Western Canada's Resource Potential
A flurry of activity in the WCSB by highly motivated and efficient operators is likely to lead to lower prices and thereby deteriorate the basin's economics.
In last week's Negative AECO Gas Prices To Force Canadian Gas Producers Into Early Hibernation, I demonstrated that recent production growth from WCSB has reversed the direction of decades of conventional production decline from Alberta and British Columbia. Production growth from the Montney formation is primarily responsible. In addition, improvements in drilling and completions have revived legacy reservoirs (e.g., Cardium) and have given lift to frontier payzones in the Duvernay and elsewhere.
(Source: Cenovus Investor Relations. September 2017 Corporate Presentation. Slide 26. October 2017)
The flurry of activity in the WCSB is motivated by world-class cost advantages. In August 2015, Credit Suisse estimated that Montney gas has NYMEX natural gas breakeven prices between US$0.75 and $3.50 per Mcf. Drawing on confidential industry data, TransCanada's (NYSE:TRP) NOVA stated in an application to Canada's National Energy Board (NEB) that the Montney's full-cycle cost of supply had dropped to US$2.07 per Mcf in 2013. While the economics vary by operator and acreage, it is apparent that the WCSB is competitive with other premier North American gas reservoirs such as in the Marcellus and Utica.
Historical production growth and efficiency gains are only the beginning. Canadian horizontal drilling and multi-stage hydraulic fracturing began in 2004 in the Montney Formation. Since that time, estimates for the WCSB's ultimate resource potential have skyrocketed. Future recovery is expected to occur much more rapidly and in much greater volumes than in the past.
(Source: Government of Canada - National Energy Board. 2016 Review: Western Canada's ultimate potential for natural gas jumps. January 12, 2017)
Production growth would not normally be an issue, since there is plenty of global demand. Getting gas to advantageous markets, however, is proving to be difficult. While Alberta's and BC's historical production has exceeded current levels in the last decades, current production growth is occurring in logistically underserved areas. There is also unprecedented competition from North American gas producers in the Lower 48 States (L48). This confluence of events has left producers with inadequate takeaway optionality to bring gas to market, thus backing up provincial natural gas markets.
(Source: Tourmaline Oil Corp. Investor Relations. October 2017 Corporate Presentation. Slide 33. October 2017)
Logistical bottlenecks have been disrupting West Coast Station 2 prices since 2015; the disruptions have recently begun to spill over into the region's bellwether market at the AECO/NOVA hub.

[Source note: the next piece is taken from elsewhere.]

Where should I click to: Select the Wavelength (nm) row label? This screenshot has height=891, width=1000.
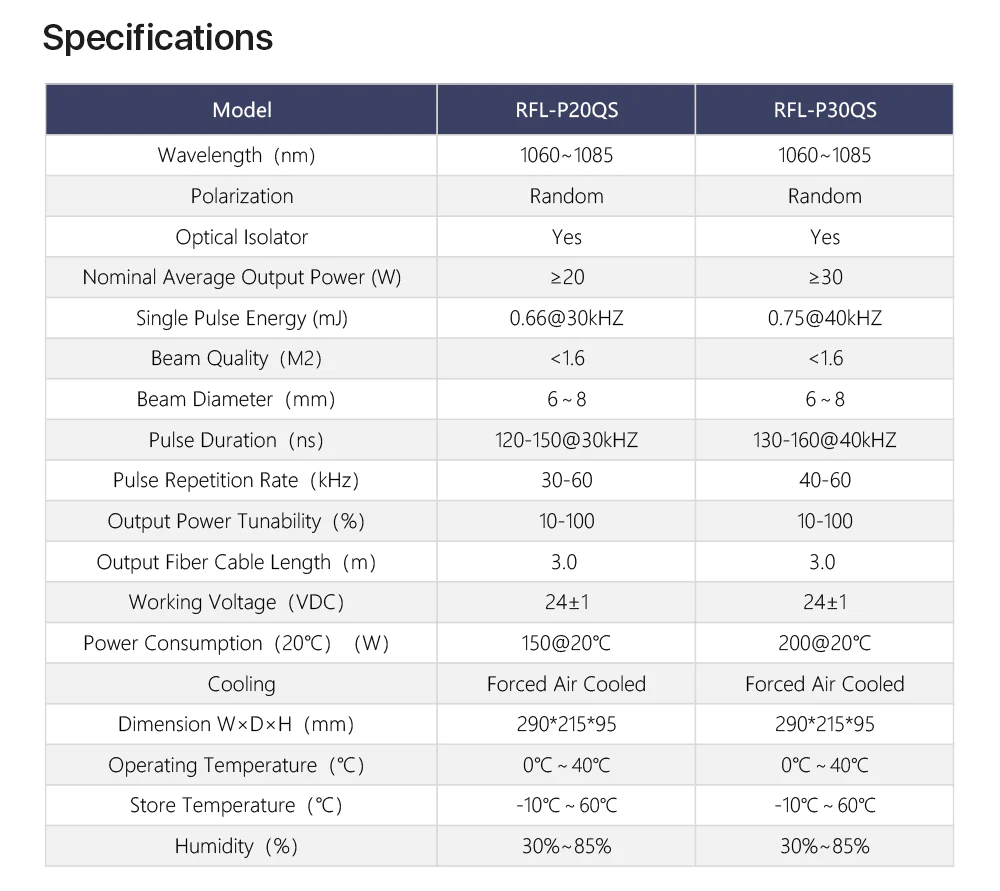coord(242,156)
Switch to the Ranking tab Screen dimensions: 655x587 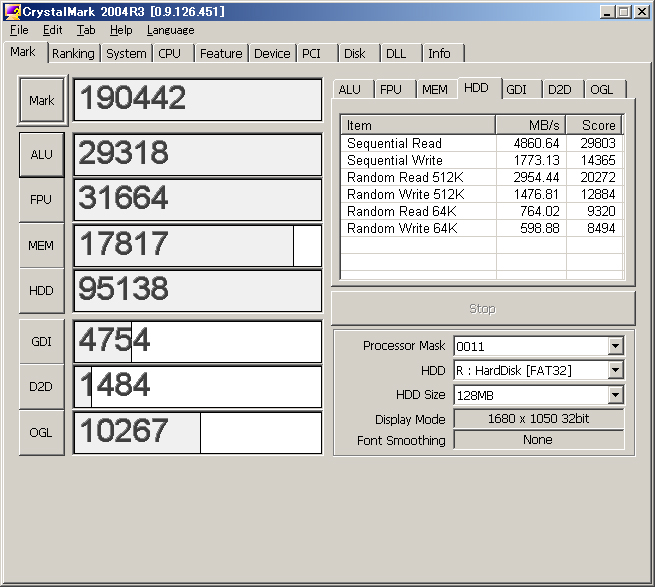point(73,54)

Figure 4: Figure 15 Intra-Alberta and Station 2 Natural Gas Prices in 2015
(Source: Government of Canada - National Energy Board. Canadian Energy Dynamics: Highlights of 2015 - Energy Market Analysis. February 2016)
Figure 5: NGX AECO Spot and Futures (Front Month) Market Prices
(Source: Oil Sands Magazine. Oil and Gas Prices. October 14, 2017)
Extreme prices signal that production growth has outstripped takeaway capacity growth. Low prices incentivize midstream investment, but (sadly) one must factor in significant lag for securing regulatory approvals. Provincial governments carry out their own regulatory approval processes, and they do not always work well together.
Too Much of a Good Thing
Production growth, coupled with falling costs, would normally be seen in a positive light. However, there is such a thing as too much of a good thing. Company guidance speaks to a narrative of accelerating growth. A survey of (midpoint) production guidance from some of the region's largest operators indicates that full production could grow by nearly 60% through 2018. If management delivers on guidance, the company is likely to inundate provincial markets even more than they currently are.
Most of the region's acreage is consolidated under several companies, thus the following study should provide a representative cross-section of the region's hydrocarbon production.
(Sources: Company reports; author's estimates)
A survey of several of the region's largest gas-weighted producers indicates that full production could grow by as much as 60% through 2018. Their gas production is expected to grow by somewhat less (around 50%).
(Sources: Company reports; author's estimates)
(Sources: Company reports; author's estimates)
Production growth of 800 Boe/d (40-45% gas) from selected producers does not account for declining production from conventional reservoirs. A recent BMO assessment may be more comprehensive: it predicts that Western Canadian gas production will grow from 15.8 Bcf/d in 2017 to 18.7 Bcf/d in 2019 (i.e., ~500 MBoe/d in growth). Either assessment smashes the present-day (regulatory) consensus. NEB's guidance for zero to negative deliverability growth through 2018 appears to be a pure fiction based on naive trend extrapolation.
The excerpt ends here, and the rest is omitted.